PAGE TEXT:

Hayden Christensen has turned in decent performances in a few indie movies, but the unspeakable dialogue and "is that green screen upright?" direction of Lucas was just too much for him to compete with. He is also the poshest, most elitist sounding former slave-turned-sand-hating-warrior you will ever meet. So this is not to defend Christensen himself, but to defend the variety of blonde, twenty-something pretty boy actors that could have done a fine job in the role. 

For all of the lies and half-truths and certain points of views he told Luke, the one part of Obi-Wan's story that always remained the same was that Vader was his young pupil when he turned to the dark side. Yoda backs this up in The Empire Strikes Back when he refers to Vader as Obi-Wan's "apprentice", as does Vader himself in A New Hope when he says he was a learner when he left. The actor in the Vader outfit was in his forties throughout the trilogy, and moved around like such. The character was revealed to have fathered twenty-something year old twins. All of this leading up to the moment when Luke takes the mask off and we see a dude pushing eighty.  

Perhaps Lucas and co thought we wouldn't notice actor Sebastian Shaw's advanced age behind the burn make-up and force ghost haze. Maybe Vader was dramatically younger up until five minutes before casting him. There's also the prevailing theory that the dark side ages the user, sort of like meth. But everything but Shaw himself points to Christensen's age being about right. As for his size, that can be attributed to some extra long robotic limbs and twenty years of protein shakes.

Luke and Anakin were always supposed to mirror each other. You can see this when Luke enters the cave of the dark side cleverly named Dark Side Cave on Dagobah, slays the manifestation of Vader, and sees his own face in the mask. Or when he cuts Vader's hand off and compares the mechanic quality of the limb to his own. Vader was once Luke. He needed to be played by a Mark Hamill, not a Brock Lesnar. 

There are similar issues with young Obi-Wan's age. Let's say he was twenty-six during The Phantom Menace, about the same age Ewan McGregor was during filming. Add the ten year gap between Attack of the Clones, the three year gap between Revenge of the Sith, and the nineteen year gap between A New Hope and you have...fifty-eight. That is a not-so-whopping four years younger than the sixty-two year old Alec Guinness in the original.


1. Jar Jar Binks Is The Anti-Christ 

Just kidding on this entry. Jar Jar Binks is indeed the anti-Christ.

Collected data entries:
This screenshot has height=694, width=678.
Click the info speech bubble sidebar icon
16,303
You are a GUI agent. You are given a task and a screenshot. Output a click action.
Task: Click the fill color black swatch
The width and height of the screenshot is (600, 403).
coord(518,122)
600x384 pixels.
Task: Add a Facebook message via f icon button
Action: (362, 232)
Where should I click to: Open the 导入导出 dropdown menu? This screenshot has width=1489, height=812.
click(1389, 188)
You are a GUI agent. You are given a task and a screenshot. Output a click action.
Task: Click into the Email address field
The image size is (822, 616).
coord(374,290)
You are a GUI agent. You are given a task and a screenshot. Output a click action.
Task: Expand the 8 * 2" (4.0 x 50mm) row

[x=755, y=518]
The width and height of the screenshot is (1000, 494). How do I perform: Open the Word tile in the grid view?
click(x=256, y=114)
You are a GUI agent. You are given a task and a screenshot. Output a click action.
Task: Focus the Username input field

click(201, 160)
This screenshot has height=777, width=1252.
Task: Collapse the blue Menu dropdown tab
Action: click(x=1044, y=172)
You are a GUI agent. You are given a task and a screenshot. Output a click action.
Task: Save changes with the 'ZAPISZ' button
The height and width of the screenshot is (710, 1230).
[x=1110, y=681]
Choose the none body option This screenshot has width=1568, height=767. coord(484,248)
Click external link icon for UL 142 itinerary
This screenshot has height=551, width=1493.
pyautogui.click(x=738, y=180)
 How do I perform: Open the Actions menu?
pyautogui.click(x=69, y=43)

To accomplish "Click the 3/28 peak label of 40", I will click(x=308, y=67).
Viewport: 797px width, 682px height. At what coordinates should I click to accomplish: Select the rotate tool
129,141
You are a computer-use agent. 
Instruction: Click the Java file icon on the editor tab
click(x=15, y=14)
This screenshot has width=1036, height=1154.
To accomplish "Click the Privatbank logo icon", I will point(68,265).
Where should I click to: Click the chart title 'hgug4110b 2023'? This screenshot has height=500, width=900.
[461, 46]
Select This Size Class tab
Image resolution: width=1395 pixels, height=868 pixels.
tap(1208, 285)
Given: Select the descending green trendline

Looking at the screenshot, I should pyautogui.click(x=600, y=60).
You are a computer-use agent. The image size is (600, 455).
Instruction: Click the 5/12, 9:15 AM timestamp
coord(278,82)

WORK ITEM: Reproduce the passage from the Star Wars casting text word for word, starting at "For all of the" and ending at "dude pushing eighty.".

SOLUTION TO THE EXERCISE:
For all of the lies and half-truths and certain points of views he told Luke, the one part of Obi-Wan's story that always remained the same was that Vader was his young pupil when he turned to the dark side. Yoda backs this up in The Empire Strikes Back when he refers to Vader as Obi-Wan's "apprentice", as does Vader himself in A New Hope when he says he was a learner when he left. The actor in the Vader outfit was in his forties throughout the trilogy, and moved around like such. The character was revealed to have fathered twenty-something year old twins. All of this leading up to the moment when Luke takes the mask off and we see a dude pushing eighty.